With much of the South Jackson Street rehabilitation project completed this past fall, work on the actual CSX railroad crossing south of the bowling alley was expected to come next once the weather cooperates.
However, that was before new engineering estimates on the work came in about $170,000 more than what had been originally estimated and budgeted by the city as its portion of the railroad crossing project, the Greencastle Redevelopment Commission learned at its recent meeting at City Hall.
“Much to our consternation,” Mayor Bill Dory assured in noting that he has proposed that CSX assist in the increased funding of the project but has not yet heard back from the railroad.

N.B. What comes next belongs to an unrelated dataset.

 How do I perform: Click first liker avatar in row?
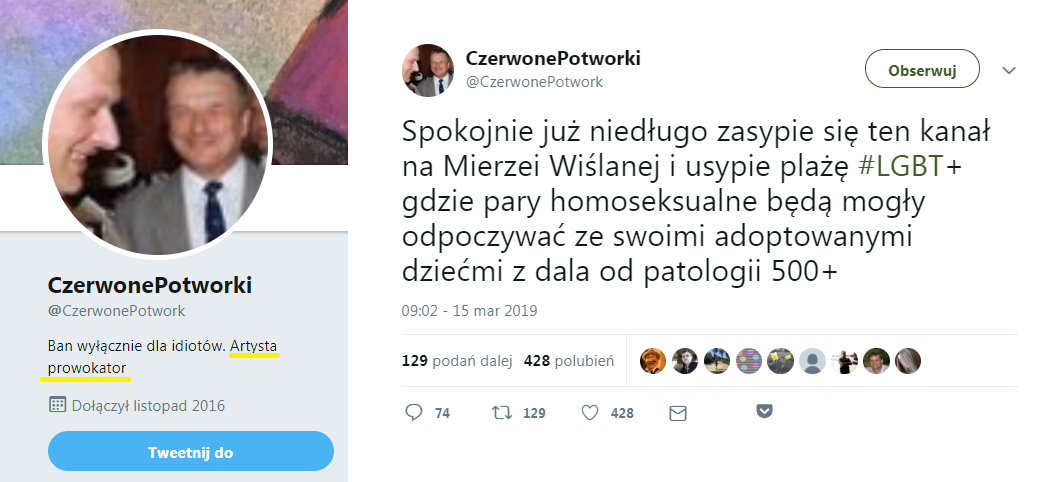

“Communication hasn’t been great from CSX,” the mayor told commission members, “but it’s not an adversarial relationship by any means.”
Dory told Redevelopment Commission members Erika Gilmore, Drew Brattain, Gwen Morris and Gary Lemon (Lottie Barcus was absent) that the city basically has four options in regard to the crossing.

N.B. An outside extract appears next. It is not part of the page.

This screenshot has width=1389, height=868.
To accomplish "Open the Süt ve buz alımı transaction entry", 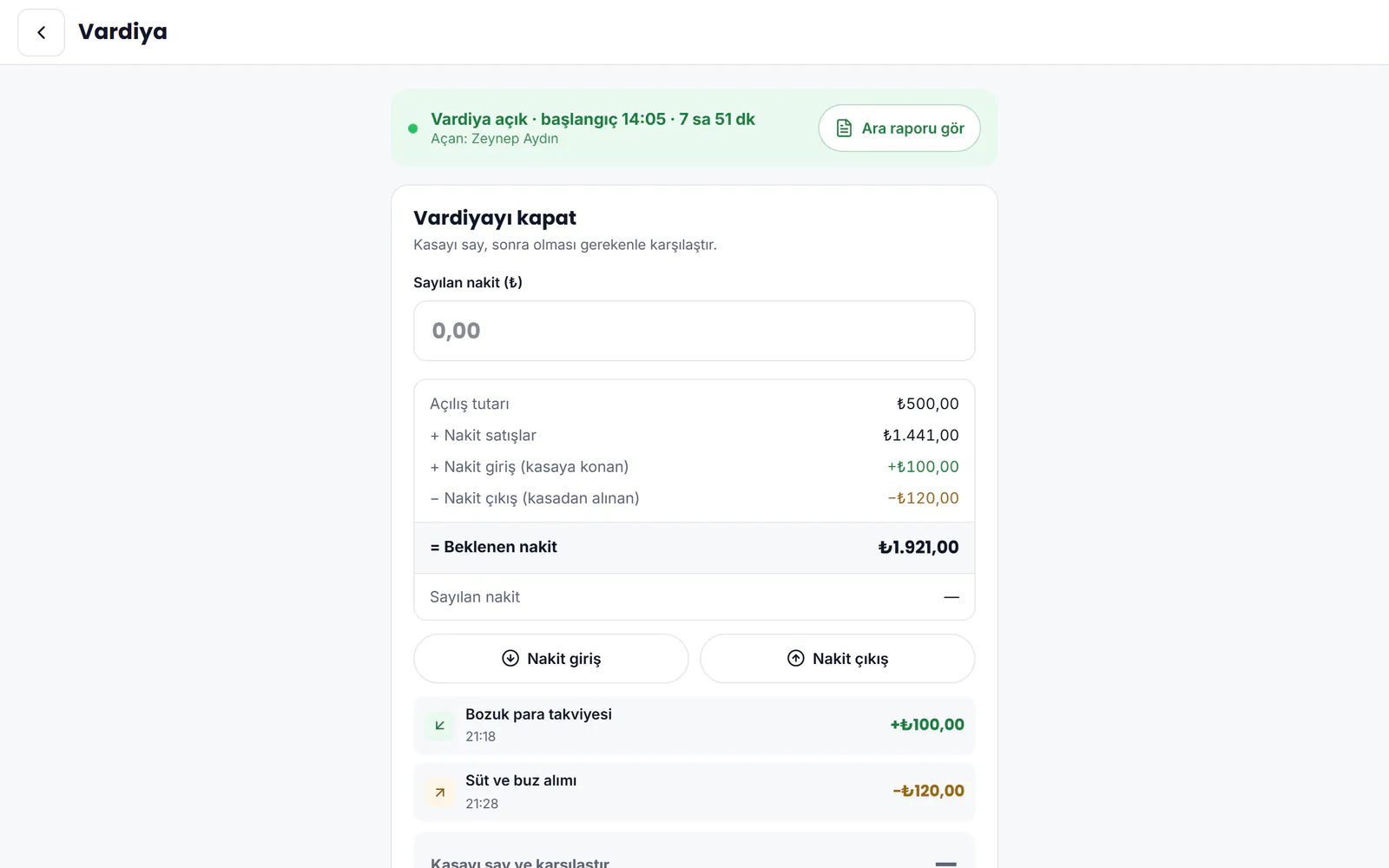I will coord(694,792).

For one, he said, the city could complete its scheduled South Jackson Street roadwork but do nothing to the crossing, leaving it as is and essentially leaving the upgrade work to CSX.
Secondly, the city could advise CSX that it only has available the original funds it previously budgeted (a number not to be disclosed here as to potentially affect the construction bidding process adversely) and that the remainder of the project cost (an estimated $170,000) would be up to CSX to provide.

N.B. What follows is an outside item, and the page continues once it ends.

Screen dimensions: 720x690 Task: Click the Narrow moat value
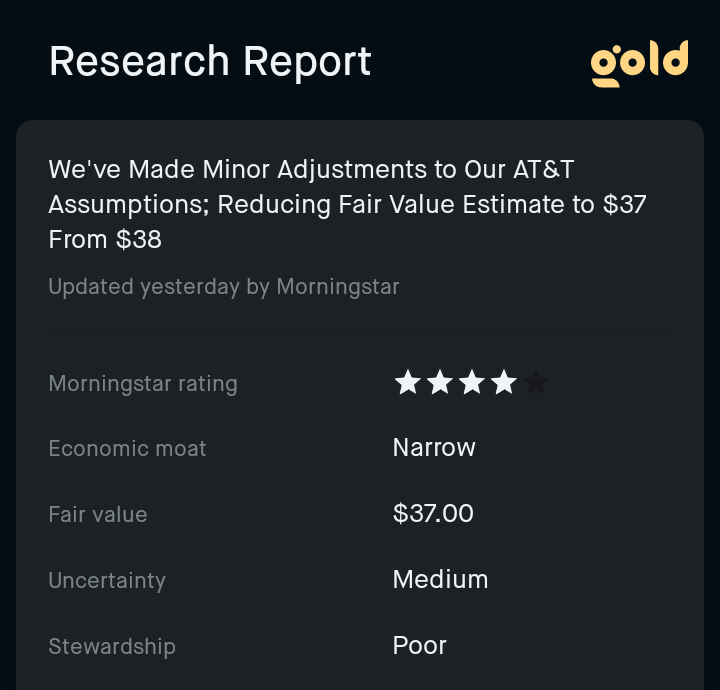tap(434, 448)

A third option would see the city conceding and paying the entire cost of the work, Dory said, while a fourth option would be to work with the Indiana Department of Transportation (INDOT) on its new program of railroad crossing closings in order to get a subsidy for repairs to the South Jackson Street crossing.
Mayor Dory explained that INDOT has initiated a program where if communities agree to close two
railroad crossings, INDOT would help with funding to upgrade another one. The program is seen as promoting safety with a goal of fewer railroad crossings within a community.
“Quite frankly, I think that’s a longshot,” Dory said of the crossing closing option. “We’re not in a position to recommend any closings.”
Commission members agreed.
“No. 1 and 2 are really the only options,” Morris suggested, meaning the city either not fund any crossing repairs or cover just what was originally budgeted, leaving the remainder up to CSX.
None of the members felt the least bit comfortable with options three or four, it was noted.
City Councilman Dave Murray was in attendance and told the commission it has always bothered him that CSX was being given “a freebie in the first place.”
“I’m not a voting member,” he said, “but I’d say leave it (thus letting CSX deal with it in the future). The liability is not ours, it’s their track.”
With Dory asking for guidance on the issue, commission members Brattain and Lemon suggested sticking with the number originally budgeted ($170,000 shy of the current engineering estimates) and providing no more.
“I’m willing to pay the ‘max’ (budgeted amount),” Lemon said, “but no more.”